仅使用顶点列表按比例缩放多边形

Question

在我的程序中，用户可以在matplotlib图上绘制形状，并对这些形状执行各种操作。我现在正试图实现这些形状的缩放，以便在参照主图时保持它们的位置，即使在放大时也是如此。

我的对象由顶点列表

表示

obj = [(1, 1), (2, 1), (1, 0), (2, 0)] # represents a 1 unit square

当然这是我的多边形如何表示的简化细分，但在这种情况下它们唯一有用的属性是顶点。

用户可以选择他想放大的边界框，如下所示

一旦释放鼠标，应用程序将缩放到该位置，唯一的问题是我的多边形不会随此缩放。当画布被缩放时，多边形将保留在它们的确切位置，现在代表与之前完全不同的区域。这是因为缩放由matplotlib处理，matplotlib是实际应用程序的后端。

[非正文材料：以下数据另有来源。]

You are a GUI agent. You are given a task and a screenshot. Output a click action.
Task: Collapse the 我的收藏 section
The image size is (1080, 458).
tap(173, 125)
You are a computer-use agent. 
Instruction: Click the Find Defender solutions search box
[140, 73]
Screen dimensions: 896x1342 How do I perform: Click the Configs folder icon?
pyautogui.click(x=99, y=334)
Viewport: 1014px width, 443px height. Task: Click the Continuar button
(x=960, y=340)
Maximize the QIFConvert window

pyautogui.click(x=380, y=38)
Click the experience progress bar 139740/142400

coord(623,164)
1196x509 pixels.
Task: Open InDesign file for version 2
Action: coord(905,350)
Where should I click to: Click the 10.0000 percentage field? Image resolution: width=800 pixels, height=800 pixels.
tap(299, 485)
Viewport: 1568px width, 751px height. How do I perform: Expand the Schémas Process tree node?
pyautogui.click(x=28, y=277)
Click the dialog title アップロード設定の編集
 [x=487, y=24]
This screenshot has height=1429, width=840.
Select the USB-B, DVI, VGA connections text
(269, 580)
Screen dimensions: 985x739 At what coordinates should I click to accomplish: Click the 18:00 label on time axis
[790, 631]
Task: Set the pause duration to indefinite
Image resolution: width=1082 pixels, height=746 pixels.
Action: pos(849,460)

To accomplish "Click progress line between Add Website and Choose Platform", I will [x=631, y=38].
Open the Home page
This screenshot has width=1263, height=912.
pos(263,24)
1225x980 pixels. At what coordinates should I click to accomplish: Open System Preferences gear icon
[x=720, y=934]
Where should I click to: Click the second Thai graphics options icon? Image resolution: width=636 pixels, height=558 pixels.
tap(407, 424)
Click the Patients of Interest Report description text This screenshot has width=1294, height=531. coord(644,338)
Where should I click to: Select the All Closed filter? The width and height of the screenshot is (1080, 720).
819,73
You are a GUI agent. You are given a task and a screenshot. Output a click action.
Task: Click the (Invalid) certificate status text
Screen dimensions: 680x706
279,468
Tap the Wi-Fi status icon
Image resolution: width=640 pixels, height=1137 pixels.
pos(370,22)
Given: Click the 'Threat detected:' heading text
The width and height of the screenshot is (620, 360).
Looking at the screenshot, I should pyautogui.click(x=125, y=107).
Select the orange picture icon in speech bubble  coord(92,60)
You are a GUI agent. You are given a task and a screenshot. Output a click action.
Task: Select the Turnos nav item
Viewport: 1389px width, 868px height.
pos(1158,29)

如果用户要放大上面选定的位置，我喜欢要做的就是下图所示：

所以我知道的是

• 对象[(1,2),(1,0)....]
的顶点列表
• 有界缩放targets = [itemHandle1, itemHandle2....]
中包含的所有对象的句柄列表
• 通过topleft和right right坐标的有界缩放框的位置，例如zoomboundedbox = [(162, 62), (937, 560)]

我相信我知道有关我的对象的所有必需数据以正确缩放这些对象，但我不知道算法将允许我完成此任务...

def receive(self, lim):
'''
Calculate new coordinates of polygons visible to screen, this function
is called when the user releases the mouse button on the zoom function,
the parameters of the bounding box are internally stored as (x,y) tuples
in xyf (x,y first) and xyl (x,y last)
'''

    # Grab all item handles to polygons that intersect with the zoom
    # Stored in `targets`

    for shape in self.activePolygonList:         # loop through active polygons on screen
        if shape.handle() in targets:            # if the polygon is a target to be scaled
            print "scaling...."
            # ?                                   
            shape.redrawShape()

Answer 1

As I said in comment, I think you can use something similar to what I did in my answer to Rotate line around center point given two vertices.

The only difference would be that the mathematical formulas to scale a point (x,y) by a factor of S relative to the point (cx, cy) are:

x_new = (  S * (x - cx) ) + cx
y_new = (  S * (y - cy) ) + cy

And these are what determines how the computation of points (p1x, p1y) and (p2x, p2y) from (x1, y1) and (x2, y2) as done in the inner loop.

Another difference might be that you would want to scale all your polygons relative to the center of the user's bounding box rather than the center of each polygon. That would mean you wouldn't have to compute cx and cy for each polygon (which would make it faster).